Cruz Vermelha Internacional analisa na Praia desenvolvimento institucional da organização e situação de emergência em Moçambique (c/áudio)

Cidade da Praia, 28 Mar (Inforpress) – O presidente da Cruz Vermelha de Cabo Verde (CVCV), reuniu-se hoje, com o secretário-geral da Federação Internacional da Cruz Vermelha (FICV) tendo abordado a criação de escola nacional de socorrismo e cuidados e a informatização dos jogos sociais.
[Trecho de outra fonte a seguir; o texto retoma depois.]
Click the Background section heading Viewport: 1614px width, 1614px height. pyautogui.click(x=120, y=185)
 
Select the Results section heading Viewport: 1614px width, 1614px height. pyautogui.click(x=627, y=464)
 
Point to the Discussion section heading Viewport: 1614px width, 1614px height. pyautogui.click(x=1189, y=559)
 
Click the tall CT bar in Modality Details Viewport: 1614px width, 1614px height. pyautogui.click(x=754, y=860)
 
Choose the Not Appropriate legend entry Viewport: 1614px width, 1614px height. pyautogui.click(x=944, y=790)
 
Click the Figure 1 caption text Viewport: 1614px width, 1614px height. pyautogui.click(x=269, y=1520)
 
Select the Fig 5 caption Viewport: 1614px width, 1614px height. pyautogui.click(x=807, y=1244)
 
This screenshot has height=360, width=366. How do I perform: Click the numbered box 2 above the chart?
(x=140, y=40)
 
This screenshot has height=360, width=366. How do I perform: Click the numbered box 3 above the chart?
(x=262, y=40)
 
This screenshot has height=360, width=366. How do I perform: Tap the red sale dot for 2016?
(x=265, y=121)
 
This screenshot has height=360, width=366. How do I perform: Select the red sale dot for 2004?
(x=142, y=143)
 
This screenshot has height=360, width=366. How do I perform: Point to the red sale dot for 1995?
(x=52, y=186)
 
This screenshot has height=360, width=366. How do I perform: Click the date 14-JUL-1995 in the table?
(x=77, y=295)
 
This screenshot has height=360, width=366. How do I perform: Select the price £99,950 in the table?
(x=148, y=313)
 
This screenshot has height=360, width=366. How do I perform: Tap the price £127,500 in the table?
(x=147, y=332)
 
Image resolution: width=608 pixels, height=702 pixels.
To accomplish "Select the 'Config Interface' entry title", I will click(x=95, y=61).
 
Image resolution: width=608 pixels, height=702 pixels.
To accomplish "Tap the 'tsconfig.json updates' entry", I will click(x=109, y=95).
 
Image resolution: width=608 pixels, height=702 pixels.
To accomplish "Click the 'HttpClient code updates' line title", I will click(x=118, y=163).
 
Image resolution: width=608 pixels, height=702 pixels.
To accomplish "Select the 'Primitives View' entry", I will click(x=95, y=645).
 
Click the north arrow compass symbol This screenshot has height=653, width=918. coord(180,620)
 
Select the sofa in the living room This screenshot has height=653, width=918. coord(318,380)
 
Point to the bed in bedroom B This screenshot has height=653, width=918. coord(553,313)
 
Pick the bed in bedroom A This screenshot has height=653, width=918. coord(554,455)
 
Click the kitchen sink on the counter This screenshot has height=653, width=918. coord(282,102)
O presidente da CVCV, tenente-coronel Arlindo Carvalho, fez esta declaração à imprensa à margem do encontro que manteve com o secretário-geral da FICV, que se encontra de visita ao país para falar sobre a temática do desenvolvimento institucional da Sociedade Nacional da Cruz Vermelha de Cabo Verde e a situação de emergência em Moçambique.

“Neste encontro vamos falar também do programa e projectos do nosso mandato, em que vamos destacar a necessidade de se montar um sistema de resposta de catástrofes, através de criação de bases de logísticas, de formação de pessoas e de mobilização de recursos e equipamentos”, disse.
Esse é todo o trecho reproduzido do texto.